The small flame ignited and the guard froze.
“I’m givin’ you three seconds to run.”
The guard was obviously weighing his options.
“Two…” The match burned down halfway. “One.” He flicked it just before it reached his fingertips.
The trail went up fast, the flames separating him from the guard.
Lenny took off in the other direction, running in a weaving pattern. His wet work boots skidded on the polished tile.
The guard narrowly avoided being engulfed in flames and Lenny heard him shouting, radioing for help.

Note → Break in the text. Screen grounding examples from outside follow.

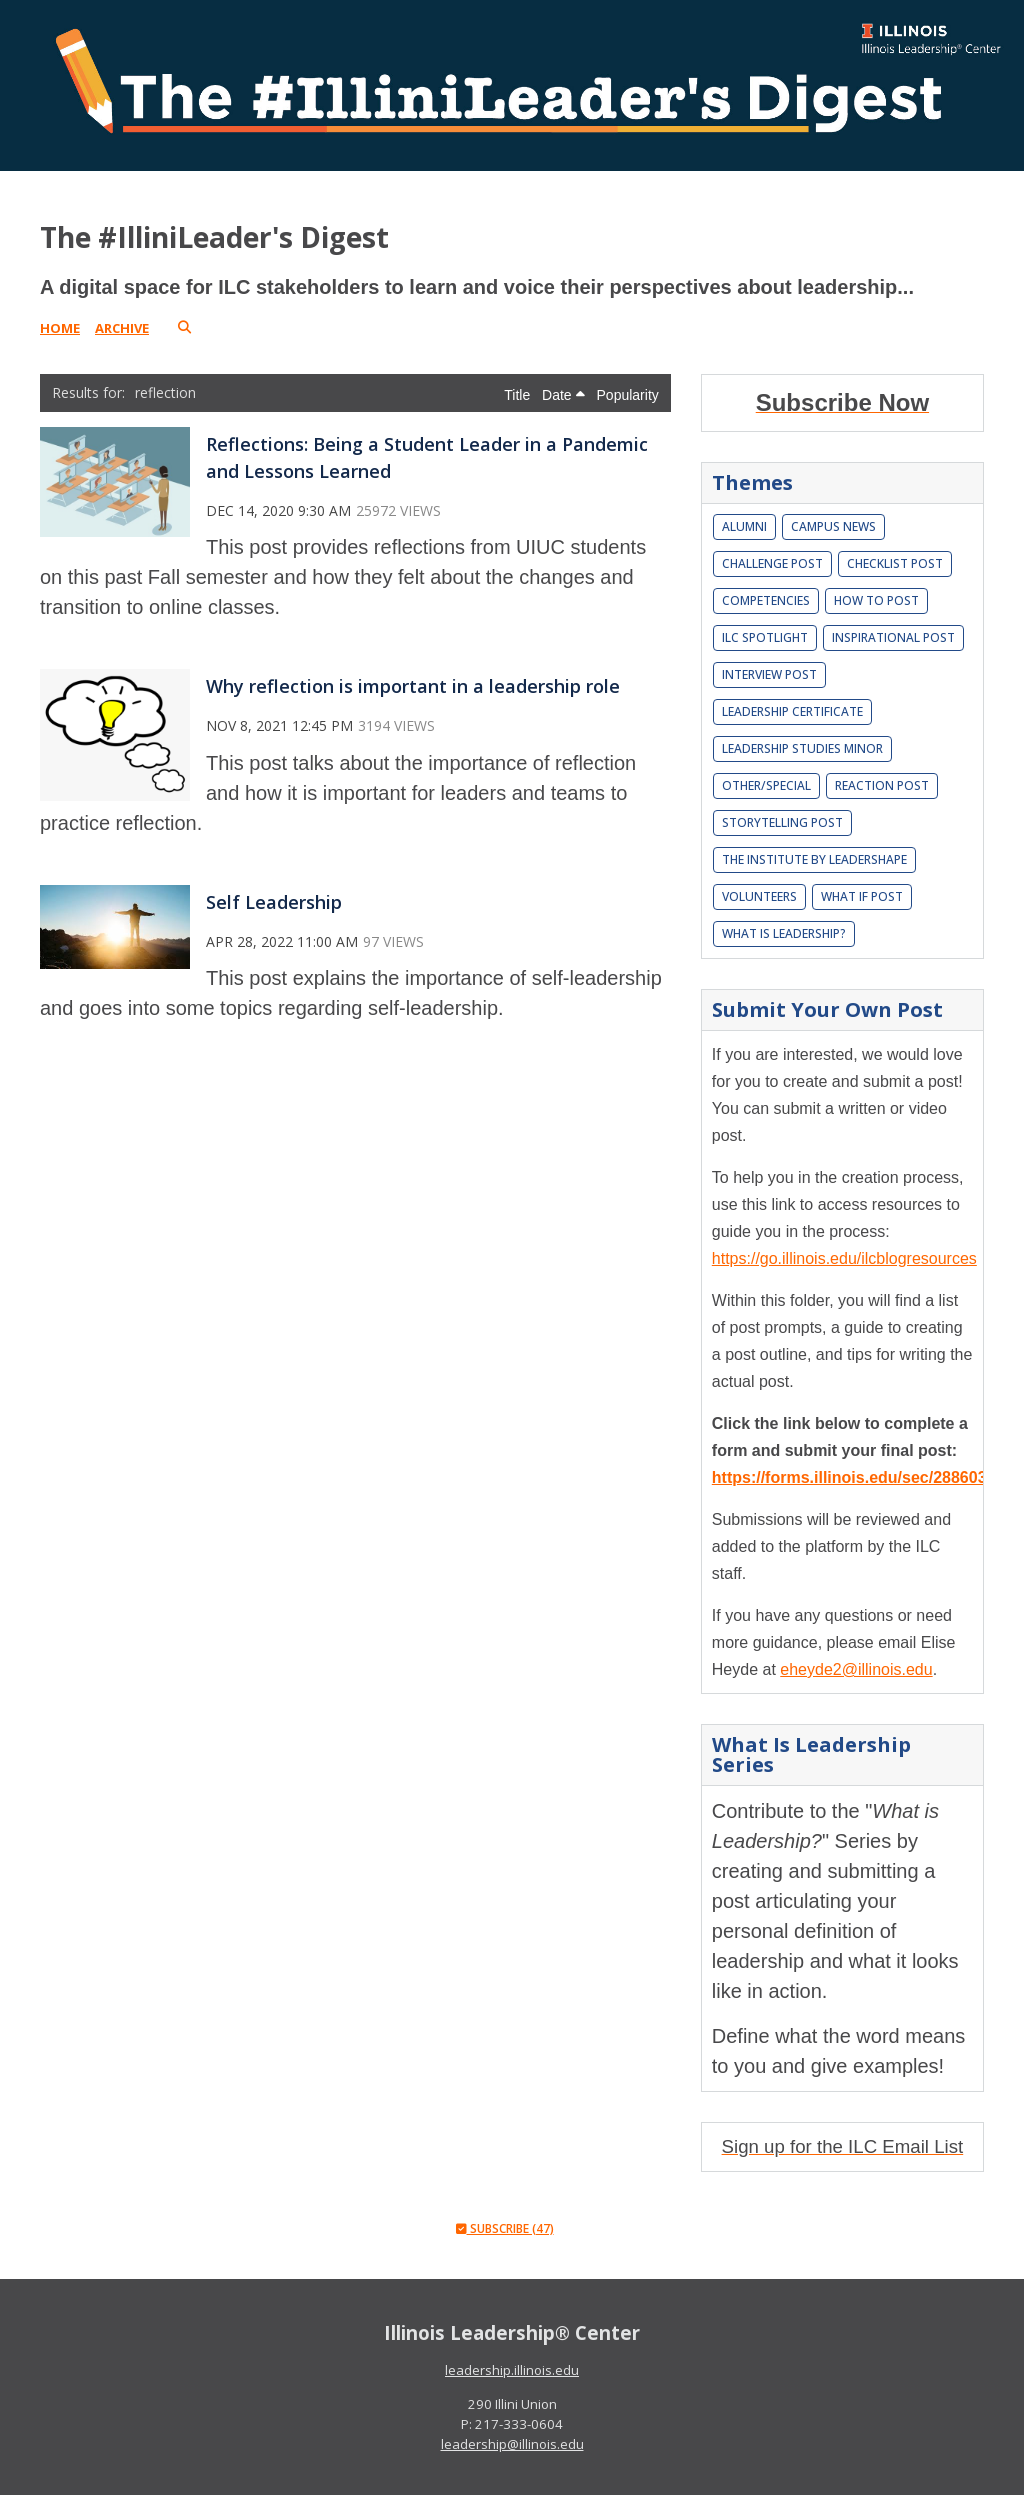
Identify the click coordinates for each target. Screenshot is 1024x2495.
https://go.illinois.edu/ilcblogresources (844, 1258)
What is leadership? (784, 933)
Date (563, 395)
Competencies (766, 600)
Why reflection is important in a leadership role (413, 686)
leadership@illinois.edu (512, 2444)
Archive (122, 328)
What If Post (862, 896)
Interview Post (769, 674)
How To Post (876, 600)
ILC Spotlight (765, 637)
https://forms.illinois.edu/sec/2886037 (854, 1477)
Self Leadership (274, 902)
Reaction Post (882, 785)
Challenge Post (772, 563)
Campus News (833, 526)
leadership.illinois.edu (512, 2370)
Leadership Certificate (792, 711)
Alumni (744, 526)
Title (519, 395)
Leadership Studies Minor (802, 748)
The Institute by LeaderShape (814, 859)
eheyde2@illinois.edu (856, 1669)
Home (60, 328)
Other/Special (766, 785)
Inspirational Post (893, 637)
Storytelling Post (782, 822)
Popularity (628, 395)
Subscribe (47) (505, 2228)
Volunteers (759, 896)
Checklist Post (895, 563)
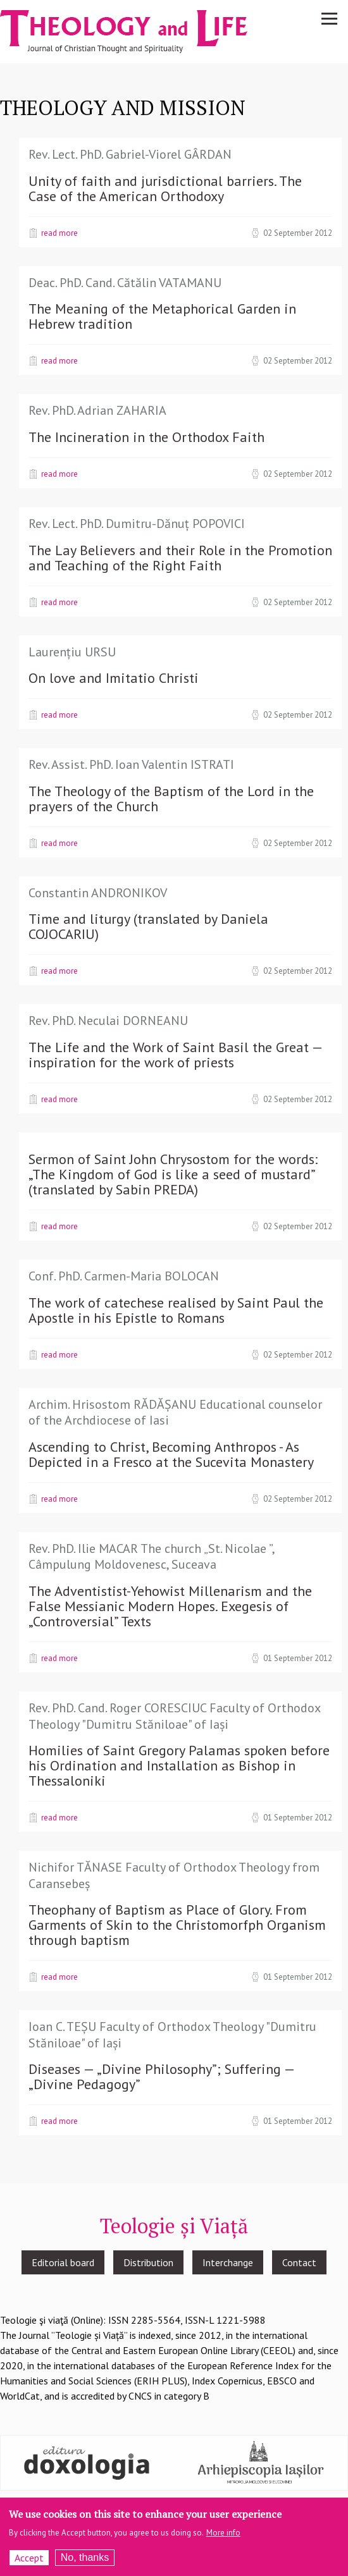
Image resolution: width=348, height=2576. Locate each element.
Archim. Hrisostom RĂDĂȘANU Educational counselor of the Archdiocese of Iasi (175, 1412)
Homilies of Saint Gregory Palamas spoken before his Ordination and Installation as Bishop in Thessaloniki (179, 1765)
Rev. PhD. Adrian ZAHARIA (97, 410)
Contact (299, 2262)
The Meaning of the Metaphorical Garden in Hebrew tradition (162, 316)
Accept (29, 2558)
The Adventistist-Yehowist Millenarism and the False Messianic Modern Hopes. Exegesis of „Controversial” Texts (170, 1606)
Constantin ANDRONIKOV (97, 893)
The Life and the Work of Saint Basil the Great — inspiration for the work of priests (175, 1055)
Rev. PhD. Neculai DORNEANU (108, 1020)
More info (223, 2533)
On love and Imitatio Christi (113, 677)
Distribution (148, 2262)
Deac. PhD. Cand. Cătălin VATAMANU (124, 282)
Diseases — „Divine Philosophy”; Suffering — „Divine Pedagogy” (161, 2076)
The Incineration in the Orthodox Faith (146, 437)
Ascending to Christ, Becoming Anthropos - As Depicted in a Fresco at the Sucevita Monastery (171, 1454)
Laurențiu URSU (72, 652)
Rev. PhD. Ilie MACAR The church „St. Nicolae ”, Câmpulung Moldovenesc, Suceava (151, 1556)
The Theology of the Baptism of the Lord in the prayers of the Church (171, 798)
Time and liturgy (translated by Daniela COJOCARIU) (148, 926)
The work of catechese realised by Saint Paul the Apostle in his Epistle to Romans (175, 1310)
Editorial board (63, 2262)
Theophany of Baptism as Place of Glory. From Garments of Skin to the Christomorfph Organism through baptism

He pushed himself, running when his legs threatened to crumble and the stitch in his side sharpened. His pulse raced and dizziness gave way to a pounding headache.
He was almost there.
The red exit sign was just up ahead.
You did it, Lenny.
But his self-congratulations were premature. Three armed guards appeared and formed an impenetrable human barricade in front of it.
26.
Miranda wiped her runny nose on the back of her hand so Reid wouldn’t hear her sniffle. An eerie silence replaced the orderly’s pleas and a stream of tears ran down her cheeks. His slow and painful death had been her fault, even though she never intended her escape to cost him his life.
She had come to a place of suffering.
Hiding in the pipe work above the drop ceiling, she realized she’d gone from one trap to another.
Reid cleared the utility shelves in the room directly below her. The same ones she’d used to climb up. He knew where she was and was coming for her. She couldn’t let that happen.
She unclenched her sweaty fists and pressed down on the sturdiest looking ductwork to see if it would support her. It felt strong, but adding the rest of her weight was a risk. She shifted from one foot to the other and the metal groaned.
Something thumped against a nearby ceiling tile.
“Come out, come out wherever you are.” Reid taunted.